Markets pervade our society. For transportation we have Uber, for living space Airbnb, and for tickets Stubhub. Even the right to pollute is for sale, at €13 (HK$111) per metric tonne of carbon dioxide, on the European emissions market.
Michael Sandel, the renowned Harvard University professor, complains: “We have drifted from having a market economy to being a market society.”
Some people praise this expansion of market values. Libertarians believe markets promote individual freedom by allowing parties to engage in mutually beneficial agreements. The libertarian philosophy is that, as long as coercion is not involved, a trade of any sort will only occur if both parties stand to gain. Thus, any such trade should be permitted.
The only problem is when such a deal may harm a third party. For example, if my neighbours rented out their flat to be run as a nightclub, the noise would bother me, and I would not benefit from the deal.
Yet, despite the expanding role of markets, it is illegal in many countries for two parties to sign a contract for the exchange of certain goods or services. Notable examples include prostitution, organ exchange, and commercial surrogacy (an agreement under which the surrogate receives compensation beyond the reimbursement of medical expenses).
A libertarian would argue that prohibiting such transactions violates individual freedom.
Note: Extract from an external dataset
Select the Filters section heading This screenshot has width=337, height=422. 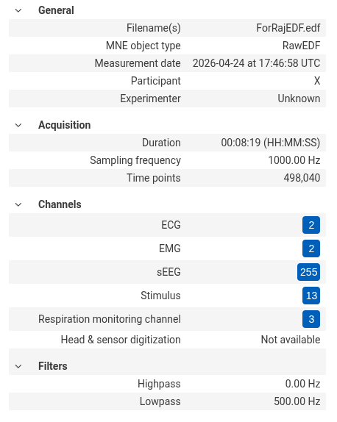point(53,366)
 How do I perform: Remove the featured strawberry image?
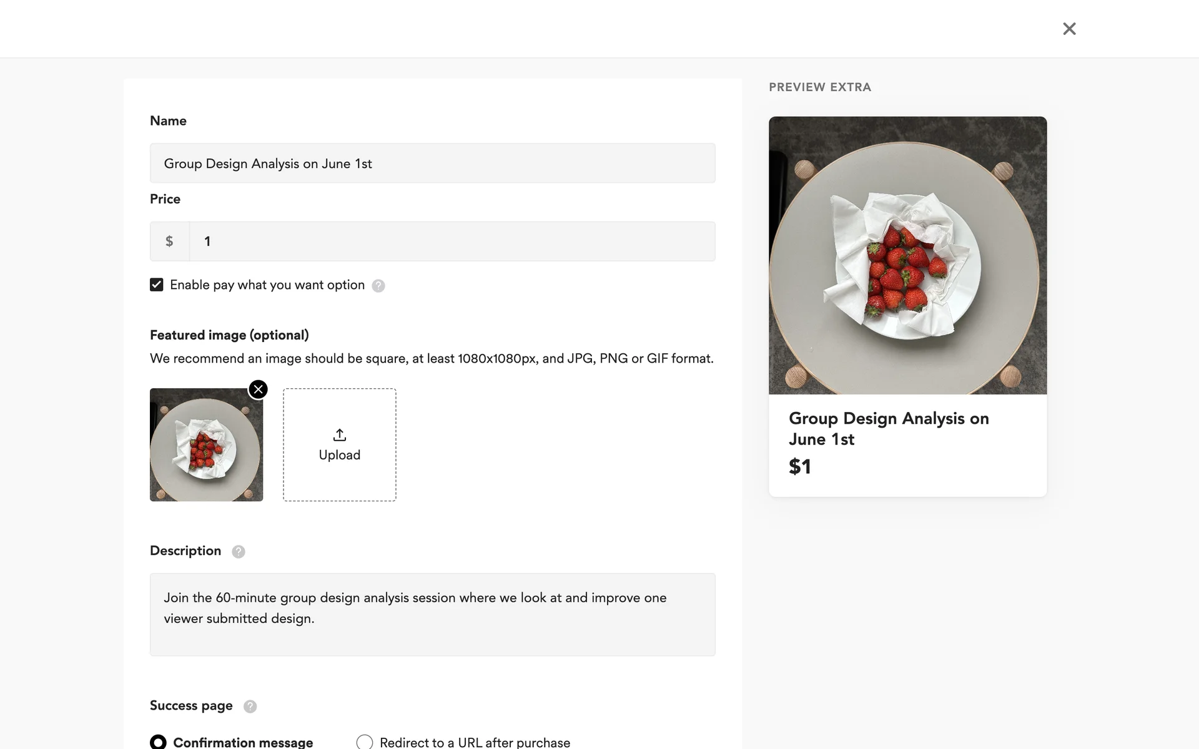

Preventing a transaction that would have benefited both parties, and doesn’t harm a third, reduces economic efficiency. This, they argue, harms society.
Strictly speaking, bans on activities like commercial surrogacy do reduce economic efficiency: two people who have found a willing surrogate mother cannot enter into a monetary transaction.
Many parents pay women in countries where commercial surrogacy is legal and costs are cheap – the most popular choice is India – to be surrogate mothers. This is effectively outsourcing pregnancy.
It is also legal in many countries for individuals to enter into unpaid surrogacy agreements.
So should commercial surrogacy be prohibited?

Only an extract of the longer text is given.